Da ieri mattina non si hanno notizie del 35enne Emanuele De Maria, di origini napoletane, L’uomo era detenuto con l’accusa di omicidio nel carcere di Bollate a Milano, ma aveva il permesso per lavorare in un hotel.
All’alba di ieri mattina l’evaso ha accoltellato per cinque volte un collega di 51 anni all’esterno dell’hotel dove entrambi lavorano. Il ferito è stato operato e si trova ricoverato in gravi condizioni all’ospedale Niguarda di Milano.
Nella struttura, l’hotel Brera di via Napo Torriani di Milano, è scomparsa sempre da ieri mattina una donna, Chamila, 50 anni, di origine cingalese. Chamila lavora anche lei nell’hotel.

La scomparsa della donna, denunciata dal figlio che non l’ha vista rientrare a casa, potrebbe essere collegata alla fuga di Emanuele De Maria. Il detenuto stava scontando a Bollate una pena definitiva a 15 anni di reclusione per l’omicidio di una ragazza di 23 anni, avvenuto in un albergo a Castel Volturno (Caserta) nel 2016.
A seguito dell’omicidio De Maria scappo’ e resto’ latitante per due anni. L’uomo venne arrestato nel 2018 in Germania e condannato.
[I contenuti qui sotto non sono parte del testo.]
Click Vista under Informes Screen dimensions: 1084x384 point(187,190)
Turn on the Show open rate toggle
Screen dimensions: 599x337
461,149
Emanuele De Maria è alto 1,73 metri, ha i capelli corti e gli occhi neri. Ha entrambe le braccia tatuate con una frase in latino. È ricercato in tutta Italia, ma potrebbe aver preso anche un treno per recarsi all’estero dalla stazione centrale di Milano, non lontana da dove ieri mattina è avvenuto l’accoltellamento.
Se doveste vedere l’uomo non avvicinatelo ed avvisate immediatamente le forze dell’ordine. Se vedete la donna sappiate che potrebbe aver bisogno del vostro aiuto.